# INFORMATION:
☆ ☆ ☆ ☆ ☆

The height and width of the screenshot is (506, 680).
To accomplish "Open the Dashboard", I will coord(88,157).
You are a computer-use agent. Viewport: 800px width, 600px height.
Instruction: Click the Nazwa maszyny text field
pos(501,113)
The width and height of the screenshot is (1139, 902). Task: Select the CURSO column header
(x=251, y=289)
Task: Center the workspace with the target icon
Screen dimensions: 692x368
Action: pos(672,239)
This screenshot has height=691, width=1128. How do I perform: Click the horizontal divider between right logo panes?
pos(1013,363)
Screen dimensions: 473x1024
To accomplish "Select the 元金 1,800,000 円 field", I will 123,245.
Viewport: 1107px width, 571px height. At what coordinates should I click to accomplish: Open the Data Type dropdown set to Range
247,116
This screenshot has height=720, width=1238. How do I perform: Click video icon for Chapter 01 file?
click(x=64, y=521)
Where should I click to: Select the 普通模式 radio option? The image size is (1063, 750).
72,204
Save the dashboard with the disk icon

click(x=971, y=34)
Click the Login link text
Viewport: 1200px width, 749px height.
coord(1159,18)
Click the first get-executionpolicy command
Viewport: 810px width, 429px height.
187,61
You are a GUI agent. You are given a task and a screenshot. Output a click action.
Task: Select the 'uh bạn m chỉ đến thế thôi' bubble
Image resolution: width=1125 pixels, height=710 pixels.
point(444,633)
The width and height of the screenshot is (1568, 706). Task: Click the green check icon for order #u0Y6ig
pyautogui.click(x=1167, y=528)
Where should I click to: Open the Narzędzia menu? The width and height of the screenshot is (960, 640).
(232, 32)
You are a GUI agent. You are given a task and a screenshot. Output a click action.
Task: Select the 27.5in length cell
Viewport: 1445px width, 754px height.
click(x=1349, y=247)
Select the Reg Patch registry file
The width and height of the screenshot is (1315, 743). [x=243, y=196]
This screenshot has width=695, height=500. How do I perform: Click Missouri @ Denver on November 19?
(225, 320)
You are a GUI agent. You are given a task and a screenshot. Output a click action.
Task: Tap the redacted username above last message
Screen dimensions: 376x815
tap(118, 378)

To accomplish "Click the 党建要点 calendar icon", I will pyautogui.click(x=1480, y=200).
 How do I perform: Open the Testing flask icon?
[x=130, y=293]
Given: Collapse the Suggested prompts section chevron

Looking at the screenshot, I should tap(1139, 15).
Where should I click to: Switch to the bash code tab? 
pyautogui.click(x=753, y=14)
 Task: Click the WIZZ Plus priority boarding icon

☆ ☆ ☆ ☆ ☆

# WHAT THE TASK ASKS:
Print the material exactly as written, omitting nothing.

# RESPONSE TO THE TASK:
The height and width of the screenshot is (506, 680).
To accomplish "Open the Dashboard", I will coord(88,157).
You are a computer-use agent. Viewport: 800px width, 600px height.
Instruction: Click the Nazwa maszyny text field
pos(501,113)
The width and height of the screenshot is (1139, 902). Task: Select the CURSO column header
(x=251, y=289)
Task: Center the workspace with the target icon
Screen dimensions: 692x368
Action: pos(672,239)
This screenshot has height=691, width=1128. How do I perform: Click the horizontal divider between right logo panes?
pos(1013,363)
Screen dimensions: 473x1024
To accomplish "Select the 元金 1,800,000 円 field", I will 123,245.
Viewport: 1107px width, 571px height. At what coordinates should I click to accomplish: Open the Data Type dropdown set to Range
247,116
This screenshot has height=720, width=1238. How do I perform: Click video icon for Chapter 01 file?
click(x=64, y=521)
Where should I click to: Select the 普通模式 radio option? The image size is (1063, 750).
72,204
Save the dashboard with the disk icon

click(x=971, y=34)
Click the Login link text
Viewport: 1200px width, 749px height.
coord(1159,18)
Click the first get-executionpolicy command
Viewport: 810px width, 429px height.
187,61
You are a GUI agent. You are given a task and a screenshot. Output a click action.
Task: Select the 'uh bạn m chỉ đến thế thôi' bubble
Image resolution: width=1125 pixels, height=710 pixels.
point(444,633)
The width and height of the screenshot is (1568, 706). Task: Click the green check icon for order #u0Y6ig
pyautogui.click(x=1167, y=528)
Where should I click to: Open the Narzędzia menu? The width and height of the screenshot is (960, 640).
(232, 32)
You are a GUI agent. You are given a task and a screenshot. Output a click action.
Task: Select the 27.5in length cell
Viewport: 1445px width, 754px height.
click(x=1349, y=247)
Select the Reg Patch registry file
The width and height of the screenshot is (1315, 743). [x=243, y=196]
This screenshot has width=695, height=500. How do I perform: Click Missouri @ Denver on November 19?
(225, 320)
You are a GUI agent. You are given a task and a screenshot. Output a click action.
Task: Tap the redacted username above last message
Screen dimensions: 376x815
tap(118, 378)

To accomplish "Click the 党建要点 calendar icon", I will pyautogui.click(x=1480, y=200).
 How do I perform: Open the Testing flask icon?
[x=130, y=293]
Given: Collapse the Suggested prompts section chevron

Looking at the screenshot, I should tap(1139, 15).
Where should I click to: Switch to the bash code tab? 
pyautogui.click(x=753, y=14)
 Task: Click the WIZZ Plus priority boarding icon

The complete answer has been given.